Al principio el cigarro no perdió la horizontalidad, pero en pocos segundos comenzó a caer. Se estrelló contra el kilómetro más septentrional del estadio, y explotó con una onda expansiva que levantó una milla de graderíos hasta una altura de doscientos metros. El efecto fue tan brutal que las gradas se convulsionaron como serpientes y se desmenuzaron lanzando asientos, trozos de cemento y miembros humanos calcinados por toda la ciudad.

Tristan cayó a tierra, a diez metros de mí. Yo retrocedí muy lentamente. Detrás tenía los restos humeantes de un camión vampiro, que hacía de pared. No podía alejarme mucho.

Y no lo intenté.

Las luces electrónicas que eran los ojos de Tristan rielaron nerviosas. Agarré con fuerza una de las pequeñas esferas-bomba de vasnaj.

El Robot Asesino se me acercó tanto que pude distinguir los rasgos de su cara bajo la coraza. Su yelmo parecía el de un antiguo caballero medieval, con orificios para la salida de gases en el frontal.

—Enséñame tu rostro, asesino —ordené, con toda mi entereza—. Quiero verte la cara antes de morir.

El dragón alzó su yelmo. No le importaba que su víctima supiese quién era su verdugo.
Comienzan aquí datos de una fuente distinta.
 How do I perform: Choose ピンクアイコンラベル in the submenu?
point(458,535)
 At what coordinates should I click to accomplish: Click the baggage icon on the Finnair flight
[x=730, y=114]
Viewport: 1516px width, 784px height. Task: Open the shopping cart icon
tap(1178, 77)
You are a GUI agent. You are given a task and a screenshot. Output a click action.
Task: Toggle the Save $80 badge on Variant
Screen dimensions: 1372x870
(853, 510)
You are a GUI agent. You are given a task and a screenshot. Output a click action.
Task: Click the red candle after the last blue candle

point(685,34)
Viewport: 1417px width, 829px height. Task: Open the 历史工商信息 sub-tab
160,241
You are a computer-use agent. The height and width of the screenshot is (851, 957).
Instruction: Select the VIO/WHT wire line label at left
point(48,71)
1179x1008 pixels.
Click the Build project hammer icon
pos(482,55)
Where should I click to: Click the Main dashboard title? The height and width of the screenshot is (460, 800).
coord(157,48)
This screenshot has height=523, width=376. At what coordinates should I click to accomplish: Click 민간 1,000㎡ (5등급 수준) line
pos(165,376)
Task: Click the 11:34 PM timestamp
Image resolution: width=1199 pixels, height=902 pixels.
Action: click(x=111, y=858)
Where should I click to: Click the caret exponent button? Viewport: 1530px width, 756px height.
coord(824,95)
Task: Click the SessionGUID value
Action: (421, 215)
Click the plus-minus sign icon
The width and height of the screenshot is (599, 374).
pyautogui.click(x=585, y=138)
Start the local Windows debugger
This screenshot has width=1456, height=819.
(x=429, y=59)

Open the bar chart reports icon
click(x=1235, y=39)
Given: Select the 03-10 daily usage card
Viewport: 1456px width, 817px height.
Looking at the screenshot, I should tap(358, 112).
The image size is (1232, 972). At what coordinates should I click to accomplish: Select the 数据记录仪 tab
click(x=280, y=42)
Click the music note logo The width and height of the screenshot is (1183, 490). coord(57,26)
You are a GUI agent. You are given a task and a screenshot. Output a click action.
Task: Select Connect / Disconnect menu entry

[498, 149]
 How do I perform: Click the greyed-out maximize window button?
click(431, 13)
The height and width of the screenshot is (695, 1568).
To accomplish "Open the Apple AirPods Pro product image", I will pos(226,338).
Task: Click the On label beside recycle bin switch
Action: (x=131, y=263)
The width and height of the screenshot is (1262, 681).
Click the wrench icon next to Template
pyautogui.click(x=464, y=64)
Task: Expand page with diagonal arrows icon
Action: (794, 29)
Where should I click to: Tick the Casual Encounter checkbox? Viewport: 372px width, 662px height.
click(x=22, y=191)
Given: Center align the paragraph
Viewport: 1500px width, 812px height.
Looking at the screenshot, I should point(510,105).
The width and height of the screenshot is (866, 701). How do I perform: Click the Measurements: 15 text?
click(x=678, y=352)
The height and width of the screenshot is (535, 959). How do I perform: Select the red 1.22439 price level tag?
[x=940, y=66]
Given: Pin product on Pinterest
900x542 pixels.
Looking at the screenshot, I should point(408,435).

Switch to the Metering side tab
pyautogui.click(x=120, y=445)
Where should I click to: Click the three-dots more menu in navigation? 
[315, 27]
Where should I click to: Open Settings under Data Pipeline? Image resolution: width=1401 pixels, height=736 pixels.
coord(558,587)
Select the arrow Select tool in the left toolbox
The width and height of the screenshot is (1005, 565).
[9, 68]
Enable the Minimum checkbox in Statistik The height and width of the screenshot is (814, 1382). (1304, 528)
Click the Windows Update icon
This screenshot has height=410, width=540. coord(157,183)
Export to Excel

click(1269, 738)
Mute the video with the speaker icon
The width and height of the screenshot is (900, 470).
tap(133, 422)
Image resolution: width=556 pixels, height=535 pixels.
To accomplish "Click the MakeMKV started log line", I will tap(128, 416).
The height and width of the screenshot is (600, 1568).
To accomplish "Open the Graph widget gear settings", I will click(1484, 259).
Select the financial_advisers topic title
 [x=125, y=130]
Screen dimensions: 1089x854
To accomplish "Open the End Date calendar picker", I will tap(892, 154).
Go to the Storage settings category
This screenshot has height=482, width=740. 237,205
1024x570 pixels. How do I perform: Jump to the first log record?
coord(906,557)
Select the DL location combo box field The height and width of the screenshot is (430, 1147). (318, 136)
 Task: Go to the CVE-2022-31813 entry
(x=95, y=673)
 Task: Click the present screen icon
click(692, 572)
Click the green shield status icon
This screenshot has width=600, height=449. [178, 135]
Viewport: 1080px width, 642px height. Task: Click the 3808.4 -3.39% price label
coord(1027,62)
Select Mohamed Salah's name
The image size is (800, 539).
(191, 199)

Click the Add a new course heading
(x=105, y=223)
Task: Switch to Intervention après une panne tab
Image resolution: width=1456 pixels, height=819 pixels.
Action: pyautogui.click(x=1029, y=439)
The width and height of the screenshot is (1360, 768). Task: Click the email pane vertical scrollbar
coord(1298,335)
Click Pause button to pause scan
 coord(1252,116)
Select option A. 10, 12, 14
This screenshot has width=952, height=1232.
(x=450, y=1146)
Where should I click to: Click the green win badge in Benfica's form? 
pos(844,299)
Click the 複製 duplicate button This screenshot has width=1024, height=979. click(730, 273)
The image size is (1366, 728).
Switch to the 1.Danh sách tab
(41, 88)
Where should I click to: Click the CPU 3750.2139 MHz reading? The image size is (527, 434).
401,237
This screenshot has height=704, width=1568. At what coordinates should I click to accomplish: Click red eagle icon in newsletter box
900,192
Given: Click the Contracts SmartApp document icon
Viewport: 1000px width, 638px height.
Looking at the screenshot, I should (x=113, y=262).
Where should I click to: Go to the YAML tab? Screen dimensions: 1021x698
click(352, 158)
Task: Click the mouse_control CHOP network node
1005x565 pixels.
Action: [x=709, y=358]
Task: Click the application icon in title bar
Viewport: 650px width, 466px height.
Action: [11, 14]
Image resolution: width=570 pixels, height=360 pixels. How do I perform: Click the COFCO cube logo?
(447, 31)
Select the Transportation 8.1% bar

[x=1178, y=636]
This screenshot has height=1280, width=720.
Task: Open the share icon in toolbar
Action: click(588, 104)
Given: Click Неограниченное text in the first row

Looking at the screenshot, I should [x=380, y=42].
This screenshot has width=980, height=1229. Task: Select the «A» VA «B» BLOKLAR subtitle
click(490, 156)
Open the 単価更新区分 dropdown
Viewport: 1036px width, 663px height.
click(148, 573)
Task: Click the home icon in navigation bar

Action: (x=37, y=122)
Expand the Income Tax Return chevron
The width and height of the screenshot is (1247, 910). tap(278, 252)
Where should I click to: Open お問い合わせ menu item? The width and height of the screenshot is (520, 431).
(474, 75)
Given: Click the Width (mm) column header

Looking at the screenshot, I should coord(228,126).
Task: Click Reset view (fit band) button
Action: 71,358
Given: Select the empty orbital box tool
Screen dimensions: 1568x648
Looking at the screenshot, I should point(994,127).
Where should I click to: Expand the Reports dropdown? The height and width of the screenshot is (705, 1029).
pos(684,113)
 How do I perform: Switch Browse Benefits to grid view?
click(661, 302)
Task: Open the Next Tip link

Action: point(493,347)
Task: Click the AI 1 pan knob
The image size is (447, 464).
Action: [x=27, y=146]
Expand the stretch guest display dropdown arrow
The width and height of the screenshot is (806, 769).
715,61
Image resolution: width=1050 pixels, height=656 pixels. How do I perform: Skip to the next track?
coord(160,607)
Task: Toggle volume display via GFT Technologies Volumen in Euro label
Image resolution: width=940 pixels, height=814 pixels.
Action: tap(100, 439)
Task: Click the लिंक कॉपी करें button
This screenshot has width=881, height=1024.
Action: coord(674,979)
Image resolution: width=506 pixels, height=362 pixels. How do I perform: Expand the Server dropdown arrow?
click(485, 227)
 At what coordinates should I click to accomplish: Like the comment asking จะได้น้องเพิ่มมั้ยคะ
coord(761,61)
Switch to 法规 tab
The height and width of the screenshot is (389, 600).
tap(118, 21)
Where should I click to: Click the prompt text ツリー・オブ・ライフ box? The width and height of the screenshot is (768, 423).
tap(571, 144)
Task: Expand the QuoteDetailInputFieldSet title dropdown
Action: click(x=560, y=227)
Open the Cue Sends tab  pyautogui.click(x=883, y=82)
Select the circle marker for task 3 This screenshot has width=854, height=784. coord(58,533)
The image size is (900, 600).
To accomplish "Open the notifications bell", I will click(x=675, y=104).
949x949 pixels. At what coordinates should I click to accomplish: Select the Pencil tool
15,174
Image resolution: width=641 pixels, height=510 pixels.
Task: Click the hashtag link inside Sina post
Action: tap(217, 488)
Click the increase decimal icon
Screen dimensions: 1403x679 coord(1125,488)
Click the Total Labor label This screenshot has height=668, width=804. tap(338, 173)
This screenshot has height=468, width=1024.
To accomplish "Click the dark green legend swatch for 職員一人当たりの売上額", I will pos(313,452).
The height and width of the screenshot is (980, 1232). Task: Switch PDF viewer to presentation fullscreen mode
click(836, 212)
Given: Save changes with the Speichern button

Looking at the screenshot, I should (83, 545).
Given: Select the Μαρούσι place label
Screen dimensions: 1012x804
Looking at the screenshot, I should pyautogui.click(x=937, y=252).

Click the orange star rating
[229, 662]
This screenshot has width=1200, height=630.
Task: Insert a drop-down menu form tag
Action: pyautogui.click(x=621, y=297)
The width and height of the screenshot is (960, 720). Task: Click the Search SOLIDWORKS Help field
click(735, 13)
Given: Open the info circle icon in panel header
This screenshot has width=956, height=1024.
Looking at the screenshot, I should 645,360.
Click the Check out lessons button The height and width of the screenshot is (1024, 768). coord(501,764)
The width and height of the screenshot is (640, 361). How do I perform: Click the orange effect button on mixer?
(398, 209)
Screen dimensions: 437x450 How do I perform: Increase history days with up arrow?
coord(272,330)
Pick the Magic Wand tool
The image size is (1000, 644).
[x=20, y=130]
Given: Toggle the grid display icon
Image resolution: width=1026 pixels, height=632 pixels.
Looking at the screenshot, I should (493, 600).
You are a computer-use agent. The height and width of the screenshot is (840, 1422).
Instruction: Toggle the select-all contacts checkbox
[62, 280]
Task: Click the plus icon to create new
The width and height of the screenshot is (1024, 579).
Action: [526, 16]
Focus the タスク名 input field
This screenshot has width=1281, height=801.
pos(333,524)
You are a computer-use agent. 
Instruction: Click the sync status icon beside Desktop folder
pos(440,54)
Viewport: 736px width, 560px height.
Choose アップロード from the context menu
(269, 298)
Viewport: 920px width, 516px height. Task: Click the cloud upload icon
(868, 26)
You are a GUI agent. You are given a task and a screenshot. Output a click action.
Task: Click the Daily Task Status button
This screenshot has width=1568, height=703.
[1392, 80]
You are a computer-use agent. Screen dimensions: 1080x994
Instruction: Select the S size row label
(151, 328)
Debajo estaba Tristan, pero casi no fui capaz de reconocerle. Aún tenía nariz, y boca, pero los ojos habían desaparecido bajo dos cámaras gemelas tatuadas de circuitos, y los pómulos y huesos del cráneo lucían vigas metálicas de refuerzo, marcadas bajo la piel como si ésta fuese un saco orgánico que ocultara un andamiaje de tensores. A pesar de que el dolor debía ser indescriptible, el pobre diablo sonreía.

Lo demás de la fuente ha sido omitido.